The new product documentation portal is here. Check it out now at docs.hitachivantara.com

 

Hitachi Vantara Lumada and Pentaho Documentation

Table Input

Parent article

The Table Input step reads information from a connected database using SQL statements. Basic SQL statements can be generated automatically by clicking the Get SQL select statement button.

AEL considerations

When using the Table Input step with Adaptive Execution Layer, consider the following factors for Hive and Impala database connections, which can affect performance and results.

  • The following options in the step are not supported:
    • Enable Lazy conversion.
    • Execute for each row.
    • Pooling and Clustering database connection options.
  • Structures, arrays, and user-defined data types are not supported.
  • Because of limitations for CDS Powered by Apache Spark in CDH 6.x, AEL does not support Hive or Impala in YARN mode. If you would like specific information, see the Cloudera documentation:
    • When communicating with a Hive metastore, Spark SQL does not respect Sentry ACLs.
    • Using the JDBC Datasource API to access Hive or Impala is not supported.
    • Using the ORC file format is not supported.
    • Reading Hive tables containing data files in the ORC format from Spark applications is not supported. As an alternative, you can use the Parquet data format for columnar data using Impala.
  • You can use Hortonworks to access Hive managed tables in ORC format, as described in Configuring the AEL daemon for the Hive Warehouse Connector on your Hortonworks cluster.
  • You can use AEL with managed tables in Hive to execute joined Table input to Table output transformation steps. However, you must follow a specific workflow for correct data processing. For details, see Using Table input to Table output steps with AEL for managed tables in Hive.
  • If you are using AEL with external tables in Hive, then use the Hadoop input and Hadoop output steps to process tabular data.

Connect to a Hive database

When using the Table input and Table output steps, you can connect to Hive in one of two ways to achieve the best processing rate for small and large tables within the same cluster:

Connect to an Impala database

We support Impala versions 2.2.x.
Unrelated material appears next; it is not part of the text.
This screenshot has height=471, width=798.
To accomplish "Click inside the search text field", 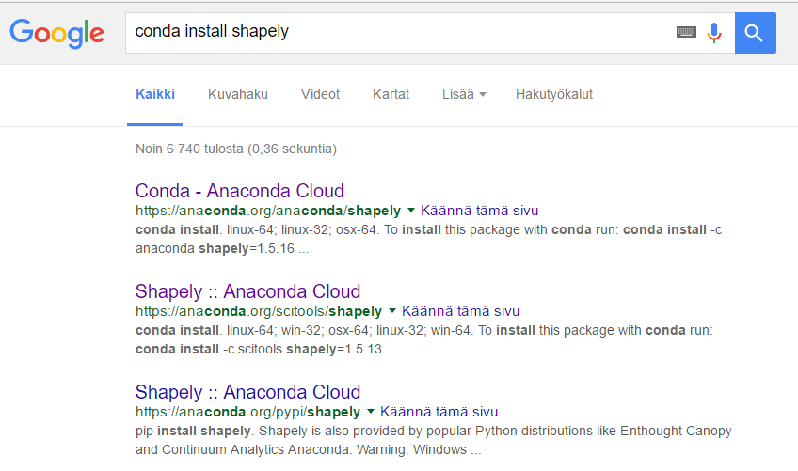I will point(400,33).
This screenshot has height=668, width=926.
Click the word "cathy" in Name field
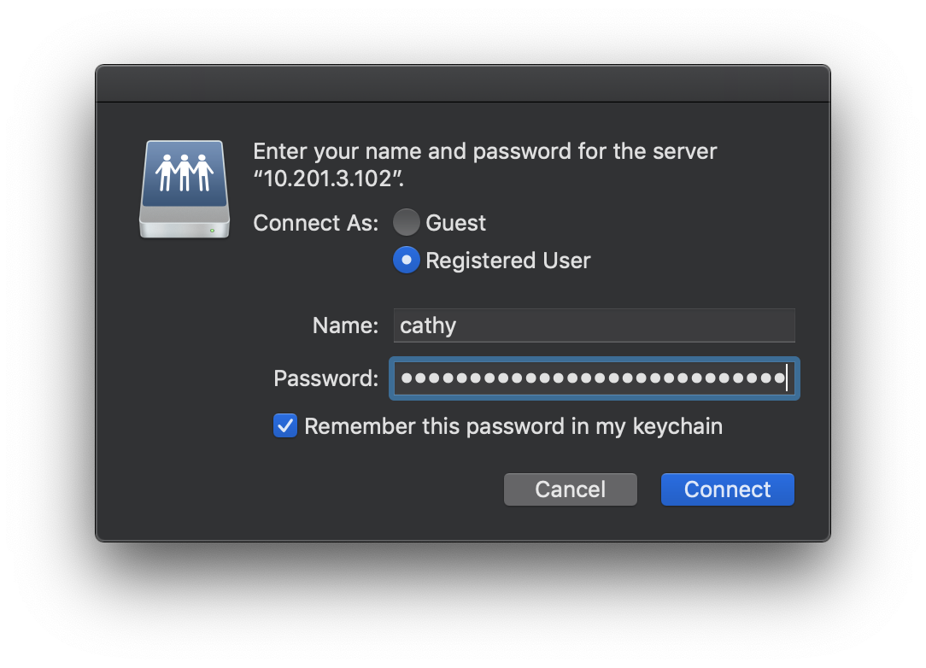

Before you can use the Table Input step to connect to an Impala database through AEL, you must download and install the Cloudera Impala driver.

Perform the following steps to download and install the Cloudera Impala driver:

Procedure

  1. Stop the AEL daemon.

  2. Go to https://www.cloudera.com/, select Downloads and click Impala JDBC Driver Downloads.

  3. Select Impala JDBC Connector 2.5.42 from the menu and follow the site's instructions for downloading.

    A ZIP file containing the Impala_jdbc_2.5.42 driver is downloaded.
  4. Unzip the impala_jdbc_2.5.42.zip file to a local folder.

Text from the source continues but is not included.